Government exceeds tax collection target on oil, tobacco
Mary Grace Padin (The Philippine Star) - October 15, 2019 - 12:00am

MANILA, Philippines — Petroleum and tobacco excise tax collections under the Tax Reform for Acceleration and Inclusion (TRAIN) Act rose above target in the first half mainly due to better compliance from industry stakeholders, according to the Department of Finance (DOF).

Based on DOF data, oil excise tax collections as a result of the TRAIN’s implementation reached P54.4 billion from January to June, 6.8 percent above the target of P50.9 billion.

“Petroleum excise tax is above target by P3.4 billion, due to higher-than-programmed volume of imports, and better compliance in anticipation of fuel marking program rollout,” the DOF said.

Meanwhile, DOF data also showed that tobacco excise tax collections under TRAIN amounted to P8.1 billion, 32.8 percent higher than the P6.1 billion goal.

“Tobacco excise tax is above target by P2.1 billion due to better compliance as the government continued to crack down illicit tobacco trade,” the DOF said.

Under Republic Act 10963 or the TRAIN Law, excise tax on oil was increased by P2.50 per liter effective Jan. 1, 2018 and by another P2 per liter in Jan. 1 this year.
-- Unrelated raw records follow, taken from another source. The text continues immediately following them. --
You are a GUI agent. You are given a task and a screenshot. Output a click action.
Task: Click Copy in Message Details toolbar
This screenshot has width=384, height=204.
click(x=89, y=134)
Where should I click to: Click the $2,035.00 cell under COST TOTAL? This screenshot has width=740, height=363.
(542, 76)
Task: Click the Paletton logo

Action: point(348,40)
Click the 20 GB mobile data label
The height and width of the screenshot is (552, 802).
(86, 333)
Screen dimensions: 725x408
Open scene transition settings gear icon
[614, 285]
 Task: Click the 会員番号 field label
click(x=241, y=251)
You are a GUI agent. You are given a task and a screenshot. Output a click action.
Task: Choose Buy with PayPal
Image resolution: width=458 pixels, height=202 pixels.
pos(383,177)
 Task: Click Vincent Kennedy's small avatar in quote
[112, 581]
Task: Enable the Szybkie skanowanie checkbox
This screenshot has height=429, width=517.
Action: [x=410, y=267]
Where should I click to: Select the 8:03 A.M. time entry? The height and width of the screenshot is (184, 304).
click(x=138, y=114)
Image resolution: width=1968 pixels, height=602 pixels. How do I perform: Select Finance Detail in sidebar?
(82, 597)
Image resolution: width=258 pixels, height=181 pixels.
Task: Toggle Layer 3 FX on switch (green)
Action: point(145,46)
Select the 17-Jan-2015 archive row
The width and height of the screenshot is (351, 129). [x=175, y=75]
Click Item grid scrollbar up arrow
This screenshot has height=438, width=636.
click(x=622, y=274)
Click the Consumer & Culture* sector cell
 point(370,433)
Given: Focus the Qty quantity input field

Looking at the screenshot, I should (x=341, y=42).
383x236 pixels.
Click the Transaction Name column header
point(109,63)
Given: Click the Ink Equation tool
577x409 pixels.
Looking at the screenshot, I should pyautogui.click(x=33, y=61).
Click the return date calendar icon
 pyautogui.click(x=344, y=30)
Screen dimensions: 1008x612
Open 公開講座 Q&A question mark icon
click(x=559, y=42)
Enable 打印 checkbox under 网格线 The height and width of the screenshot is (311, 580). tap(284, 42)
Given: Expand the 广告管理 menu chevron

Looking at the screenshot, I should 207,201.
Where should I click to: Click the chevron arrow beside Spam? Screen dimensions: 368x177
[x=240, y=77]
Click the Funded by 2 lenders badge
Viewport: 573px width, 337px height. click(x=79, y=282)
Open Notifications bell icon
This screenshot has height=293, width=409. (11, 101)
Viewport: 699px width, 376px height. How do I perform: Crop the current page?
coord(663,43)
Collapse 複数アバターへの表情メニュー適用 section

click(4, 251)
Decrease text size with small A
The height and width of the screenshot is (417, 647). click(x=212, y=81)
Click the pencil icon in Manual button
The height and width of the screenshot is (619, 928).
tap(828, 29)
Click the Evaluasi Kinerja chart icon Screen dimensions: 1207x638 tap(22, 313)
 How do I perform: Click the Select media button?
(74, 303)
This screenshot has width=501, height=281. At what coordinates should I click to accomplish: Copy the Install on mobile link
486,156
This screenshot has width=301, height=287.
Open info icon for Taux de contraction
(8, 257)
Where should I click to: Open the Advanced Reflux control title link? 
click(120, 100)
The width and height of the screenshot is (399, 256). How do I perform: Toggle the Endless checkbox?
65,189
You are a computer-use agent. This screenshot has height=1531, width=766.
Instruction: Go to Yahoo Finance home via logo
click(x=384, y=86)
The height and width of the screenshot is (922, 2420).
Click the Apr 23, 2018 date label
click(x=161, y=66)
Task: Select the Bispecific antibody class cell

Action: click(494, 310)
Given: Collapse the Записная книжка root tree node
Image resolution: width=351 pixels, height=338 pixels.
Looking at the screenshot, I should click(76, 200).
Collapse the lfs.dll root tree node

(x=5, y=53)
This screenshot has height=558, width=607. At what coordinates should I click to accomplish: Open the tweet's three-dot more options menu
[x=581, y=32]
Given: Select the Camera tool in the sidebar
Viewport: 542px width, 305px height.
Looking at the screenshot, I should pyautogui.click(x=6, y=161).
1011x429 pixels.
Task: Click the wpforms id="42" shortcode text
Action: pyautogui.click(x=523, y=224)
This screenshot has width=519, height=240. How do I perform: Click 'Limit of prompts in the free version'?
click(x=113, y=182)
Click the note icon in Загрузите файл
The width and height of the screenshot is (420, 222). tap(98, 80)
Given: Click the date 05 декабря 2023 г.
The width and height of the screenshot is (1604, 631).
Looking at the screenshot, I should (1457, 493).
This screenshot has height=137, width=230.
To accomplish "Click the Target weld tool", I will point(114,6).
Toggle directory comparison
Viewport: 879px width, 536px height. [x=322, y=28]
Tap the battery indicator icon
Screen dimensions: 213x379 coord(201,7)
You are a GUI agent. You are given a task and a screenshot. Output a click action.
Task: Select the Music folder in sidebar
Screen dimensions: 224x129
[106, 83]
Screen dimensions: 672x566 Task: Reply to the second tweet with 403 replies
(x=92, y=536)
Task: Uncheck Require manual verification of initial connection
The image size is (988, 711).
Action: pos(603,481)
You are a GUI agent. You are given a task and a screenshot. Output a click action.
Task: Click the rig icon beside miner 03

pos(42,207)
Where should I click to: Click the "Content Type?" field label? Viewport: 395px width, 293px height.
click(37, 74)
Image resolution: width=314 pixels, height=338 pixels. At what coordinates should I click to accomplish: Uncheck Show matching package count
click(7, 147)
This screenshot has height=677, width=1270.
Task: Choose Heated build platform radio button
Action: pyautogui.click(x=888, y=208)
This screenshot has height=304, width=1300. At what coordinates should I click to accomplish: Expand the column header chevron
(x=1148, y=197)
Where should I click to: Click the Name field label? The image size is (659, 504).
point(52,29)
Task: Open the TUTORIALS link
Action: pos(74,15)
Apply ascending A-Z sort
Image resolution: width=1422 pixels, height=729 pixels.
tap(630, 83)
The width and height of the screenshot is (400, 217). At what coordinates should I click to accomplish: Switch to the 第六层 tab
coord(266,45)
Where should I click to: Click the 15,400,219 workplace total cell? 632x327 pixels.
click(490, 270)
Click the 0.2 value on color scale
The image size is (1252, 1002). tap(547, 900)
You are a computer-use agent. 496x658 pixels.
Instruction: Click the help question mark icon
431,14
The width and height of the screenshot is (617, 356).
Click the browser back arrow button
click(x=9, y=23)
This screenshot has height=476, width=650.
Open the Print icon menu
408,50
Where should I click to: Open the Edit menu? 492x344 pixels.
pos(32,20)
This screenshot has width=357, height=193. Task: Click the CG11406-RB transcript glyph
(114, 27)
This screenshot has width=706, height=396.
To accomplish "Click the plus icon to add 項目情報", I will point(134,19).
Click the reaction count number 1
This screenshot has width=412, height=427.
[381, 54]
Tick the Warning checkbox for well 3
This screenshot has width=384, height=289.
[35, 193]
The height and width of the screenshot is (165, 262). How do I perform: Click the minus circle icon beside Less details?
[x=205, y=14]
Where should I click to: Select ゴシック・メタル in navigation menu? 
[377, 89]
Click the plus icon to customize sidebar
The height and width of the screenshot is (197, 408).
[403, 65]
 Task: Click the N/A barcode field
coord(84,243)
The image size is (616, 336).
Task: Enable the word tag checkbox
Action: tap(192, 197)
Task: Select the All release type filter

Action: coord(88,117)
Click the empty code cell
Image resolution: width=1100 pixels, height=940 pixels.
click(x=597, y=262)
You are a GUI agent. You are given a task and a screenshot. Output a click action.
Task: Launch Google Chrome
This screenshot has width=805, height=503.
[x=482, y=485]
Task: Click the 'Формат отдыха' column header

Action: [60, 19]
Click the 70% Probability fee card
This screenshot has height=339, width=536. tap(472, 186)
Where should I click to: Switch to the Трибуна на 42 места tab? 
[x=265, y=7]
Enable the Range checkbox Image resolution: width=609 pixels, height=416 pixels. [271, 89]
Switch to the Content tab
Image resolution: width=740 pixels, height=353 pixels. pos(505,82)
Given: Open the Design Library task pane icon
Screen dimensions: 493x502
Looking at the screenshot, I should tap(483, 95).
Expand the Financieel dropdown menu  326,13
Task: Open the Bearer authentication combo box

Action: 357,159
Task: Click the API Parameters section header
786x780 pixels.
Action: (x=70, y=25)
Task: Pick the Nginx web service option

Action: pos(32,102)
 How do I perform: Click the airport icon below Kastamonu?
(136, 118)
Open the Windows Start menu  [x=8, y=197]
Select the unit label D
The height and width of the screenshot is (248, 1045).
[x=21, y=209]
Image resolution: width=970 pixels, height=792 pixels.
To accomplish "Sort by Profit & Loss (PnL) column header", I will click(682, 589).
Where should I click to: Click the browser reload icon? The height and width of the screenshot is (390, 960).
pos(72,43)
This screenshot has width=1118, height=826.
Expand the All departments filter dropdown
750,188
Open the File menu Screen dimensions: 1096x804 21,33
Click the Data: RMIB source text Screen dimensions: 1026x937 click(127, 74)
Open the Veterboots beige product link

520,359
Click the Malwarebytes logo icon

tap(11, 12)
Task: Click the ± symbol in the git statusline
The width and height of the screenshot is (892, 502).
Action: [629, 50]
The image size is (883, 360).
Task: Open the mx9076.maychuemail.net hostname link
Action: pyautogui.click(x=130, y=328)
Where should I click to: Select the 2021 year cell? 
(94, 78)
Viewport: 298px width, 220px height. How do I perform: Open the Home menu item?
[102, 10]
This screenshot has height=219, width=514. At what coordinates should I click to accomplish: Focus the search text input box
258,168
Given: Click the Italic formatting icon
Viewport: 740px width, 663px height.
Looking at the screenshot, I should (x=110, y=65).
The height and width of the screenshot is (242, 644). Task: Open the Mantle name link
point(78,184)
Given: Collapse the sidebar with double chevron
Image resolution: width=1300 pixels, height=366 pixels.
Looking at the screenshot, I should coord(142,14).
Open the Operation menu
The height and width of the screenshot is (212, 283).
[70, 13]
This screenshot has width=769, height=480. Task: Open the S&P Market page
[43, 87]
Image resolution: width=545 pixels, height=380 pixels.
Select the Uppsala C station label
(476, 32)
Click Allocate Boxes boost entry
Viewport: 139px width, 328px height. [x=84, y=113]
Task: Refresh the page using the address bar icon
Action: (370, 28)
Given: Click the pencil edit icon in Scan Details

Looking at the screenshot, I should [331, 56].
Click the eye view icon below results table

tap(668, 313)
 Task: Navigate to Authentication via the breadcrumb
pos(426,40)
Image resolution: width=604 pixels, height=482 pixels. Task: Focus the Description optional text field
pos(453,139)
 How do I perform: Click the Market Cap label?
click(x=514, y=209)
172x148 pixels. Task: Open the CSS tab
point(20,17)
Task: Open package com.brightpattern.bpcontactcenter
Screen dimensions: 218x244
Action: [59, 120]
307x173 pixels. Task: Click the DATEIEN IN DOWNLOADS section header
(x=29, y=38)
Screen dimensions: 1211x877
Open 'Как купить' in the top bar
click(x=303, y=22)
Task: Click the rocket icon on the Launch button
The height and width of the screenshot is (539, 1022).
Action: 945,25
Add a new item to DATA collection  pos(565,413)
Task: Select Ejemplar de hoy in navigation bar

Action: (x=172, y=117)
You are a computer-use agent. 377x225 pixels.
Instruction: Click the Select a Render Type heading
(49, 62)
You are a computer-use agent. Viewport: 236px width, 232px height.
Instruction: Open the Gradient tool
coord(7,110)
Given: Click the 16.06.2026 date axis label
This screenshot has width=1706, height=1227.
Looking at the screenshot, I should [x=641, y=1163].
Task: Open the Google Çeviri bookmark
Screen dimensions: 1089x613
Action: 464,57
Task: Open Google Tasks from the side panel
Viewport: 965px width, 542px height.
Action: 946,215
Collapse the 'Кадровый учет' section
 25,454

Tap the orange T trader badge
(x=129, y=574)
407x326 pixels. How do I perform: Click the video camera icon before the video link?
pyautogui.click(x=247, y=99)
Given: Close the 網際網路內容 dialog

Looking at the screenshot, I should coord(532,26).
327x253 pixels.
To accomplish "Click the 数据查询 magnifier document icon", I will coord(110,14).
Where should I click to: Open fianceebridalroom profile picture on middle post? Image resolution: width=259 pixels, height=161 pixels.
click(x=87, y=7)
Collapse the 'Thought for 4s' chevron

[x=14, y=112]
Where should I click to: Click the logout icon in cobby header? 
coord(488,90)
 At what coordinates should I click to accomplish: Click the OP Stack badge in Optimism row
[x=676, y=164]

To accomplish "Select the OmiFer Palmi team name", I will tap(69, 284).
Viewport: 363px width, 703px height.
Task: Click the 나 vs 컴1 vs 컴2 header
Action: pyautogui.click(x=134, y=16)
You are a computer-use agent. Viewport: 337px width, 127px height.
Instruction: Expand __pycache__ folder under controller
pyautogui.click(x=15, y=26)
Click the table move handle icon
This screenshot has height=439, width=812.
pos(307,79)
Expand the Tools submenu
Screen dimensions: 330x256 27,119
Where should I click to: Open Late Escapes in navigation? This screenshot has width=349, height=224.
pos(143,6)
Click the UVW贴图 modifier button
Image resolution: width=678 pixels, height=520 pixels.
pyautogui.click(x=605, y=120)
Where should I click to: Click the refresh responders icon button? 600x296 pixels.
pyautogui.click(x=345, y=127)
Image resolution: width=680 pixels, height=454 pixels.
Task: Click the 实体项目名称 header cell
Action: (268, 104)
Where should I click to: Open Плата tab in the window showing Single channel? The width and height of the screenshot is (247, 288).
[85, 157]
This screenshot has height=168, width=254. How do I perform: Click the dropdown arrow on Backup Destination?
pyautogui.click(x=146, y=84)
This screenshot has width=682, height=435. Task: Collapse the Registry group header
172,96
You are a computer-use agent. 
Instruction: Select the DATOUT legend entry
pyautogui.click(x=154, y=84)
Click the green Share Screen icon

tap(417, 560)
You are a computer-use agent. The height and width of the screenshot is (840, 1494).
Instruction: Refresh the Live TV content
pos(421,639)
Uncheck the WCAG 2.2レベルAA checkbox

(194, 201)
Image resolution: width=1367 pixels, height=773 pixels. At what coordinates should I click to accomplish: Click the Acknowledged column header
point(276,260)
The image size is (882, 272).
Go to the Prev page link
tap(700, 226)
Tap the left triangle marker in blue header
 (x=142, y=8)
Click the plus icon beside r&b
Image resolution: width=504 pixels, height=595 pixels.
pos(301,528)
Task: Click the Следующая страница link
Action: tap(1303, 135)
This will continue to rise by another P1.50 per liter by 2020.

The law also increased the excise tax on tobacco products to P35 per pack effective July last year.

According to the DOF, oil excise tax and tobacco excise tax were among the main drivers for the higher tax collections under TRAIN in the first half of the year.

The net gain from TRAIN during the period rose 65 percent to P55.6 billion from the P33.7 billion recorded in the same period in 2018. This was also 6.8 percent above the P52.1 billion target.